**DATASET ENTRIES**
■ ■ ■ ■ ■ ■ ■

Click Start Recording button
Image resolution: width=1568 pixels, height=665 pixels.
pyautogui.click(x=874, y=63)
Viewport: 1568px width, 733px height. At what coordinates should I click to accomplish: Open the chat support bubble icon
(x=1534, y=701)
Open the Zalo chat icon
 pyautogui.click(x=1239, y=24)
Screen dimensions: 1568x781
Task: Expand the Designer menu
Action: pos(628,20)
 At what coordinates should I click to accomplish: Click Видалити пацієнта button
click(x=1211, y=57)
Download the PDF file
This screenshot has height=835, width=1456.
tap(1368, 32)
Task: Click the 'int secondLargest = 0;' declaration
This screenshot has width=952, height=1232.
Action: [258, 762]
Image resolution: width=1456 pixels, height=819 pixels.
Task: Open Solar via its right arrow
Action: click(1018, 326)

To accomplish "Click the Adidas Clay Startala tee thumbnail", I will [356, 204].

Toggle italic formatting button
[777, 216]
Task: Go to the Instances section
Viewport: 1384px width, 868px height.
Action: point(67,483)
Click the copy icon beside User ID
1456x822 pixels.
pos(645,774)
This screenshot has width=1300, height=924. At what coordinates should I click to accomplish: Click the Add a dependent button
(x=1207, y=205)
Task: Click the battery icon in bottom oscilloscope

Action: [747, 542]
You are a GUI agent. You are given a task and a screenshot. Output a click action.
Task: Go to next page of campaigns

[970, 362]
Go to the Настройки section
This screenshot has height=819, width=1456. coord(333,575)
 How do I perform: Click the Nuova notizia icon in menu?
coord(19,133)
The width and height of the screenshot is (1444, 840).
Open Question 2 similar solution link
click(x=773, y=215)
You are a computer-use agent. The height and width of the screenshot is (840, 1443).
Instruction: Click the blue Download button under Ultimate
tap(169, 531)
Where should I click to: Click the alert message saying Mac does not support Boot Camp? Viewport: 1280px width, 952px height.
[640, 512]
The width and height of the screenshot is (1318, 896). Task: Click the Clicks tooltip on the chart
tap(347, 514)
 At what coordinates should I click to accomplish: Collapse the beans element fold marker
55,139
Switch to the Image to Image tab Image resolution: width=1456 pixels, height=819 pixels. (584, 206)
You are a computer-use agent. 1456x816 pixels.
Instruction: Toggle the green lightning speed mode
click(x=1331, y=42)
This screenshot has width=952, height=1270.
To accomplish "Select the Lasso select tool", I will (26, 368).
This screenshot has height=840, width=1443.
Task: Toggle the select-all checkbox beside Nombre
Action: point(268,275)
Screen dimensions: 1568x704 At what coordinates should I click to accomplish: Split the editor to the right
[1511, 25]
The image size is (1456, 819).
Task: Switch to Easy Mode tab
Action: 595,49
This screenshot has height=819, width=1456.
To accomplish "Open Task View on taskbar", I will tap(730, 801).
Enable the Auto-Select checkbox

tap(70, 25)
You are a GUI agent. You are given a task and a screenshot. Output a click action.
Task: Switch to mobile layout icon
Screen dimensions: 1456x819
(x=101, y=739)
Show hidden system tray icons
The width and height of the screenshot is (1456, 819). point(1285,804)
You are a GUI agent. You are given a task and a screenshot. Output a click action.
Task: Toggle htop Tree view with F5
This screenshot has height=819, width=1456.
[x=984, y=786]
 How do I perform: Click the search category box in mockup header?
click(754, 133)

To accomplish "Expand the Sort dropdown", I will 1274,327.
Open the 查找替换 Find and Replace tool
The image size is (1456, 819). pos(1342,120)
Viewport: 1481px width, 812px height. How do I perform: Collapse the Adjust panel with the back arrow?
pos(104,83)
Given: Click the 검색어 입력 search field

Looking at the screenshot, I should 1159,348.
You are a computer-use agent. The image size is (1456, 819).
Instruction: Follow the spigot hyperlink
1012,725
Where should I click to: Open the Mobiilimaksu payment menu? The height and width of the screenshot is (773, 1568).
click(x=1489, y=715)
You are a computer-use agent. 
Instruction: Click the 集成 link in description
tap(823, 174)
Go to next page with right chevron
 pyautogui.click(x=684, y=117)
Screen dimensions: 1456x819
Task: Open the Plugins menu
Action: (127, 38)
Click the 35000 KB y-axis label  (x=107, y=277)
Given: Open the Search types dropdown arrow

■ ■ ■ ■ ■ ■ ■

**GOAL OF THE EXERCISE**
Where the word "dropdown" is present in a line of the listing, copy that line.

**SOLUTION FOR THIS PROBLEM**
To accomplish "Expand the Sort dropdown", I will 1274,327.
Given: Open the Search types dropdown arrow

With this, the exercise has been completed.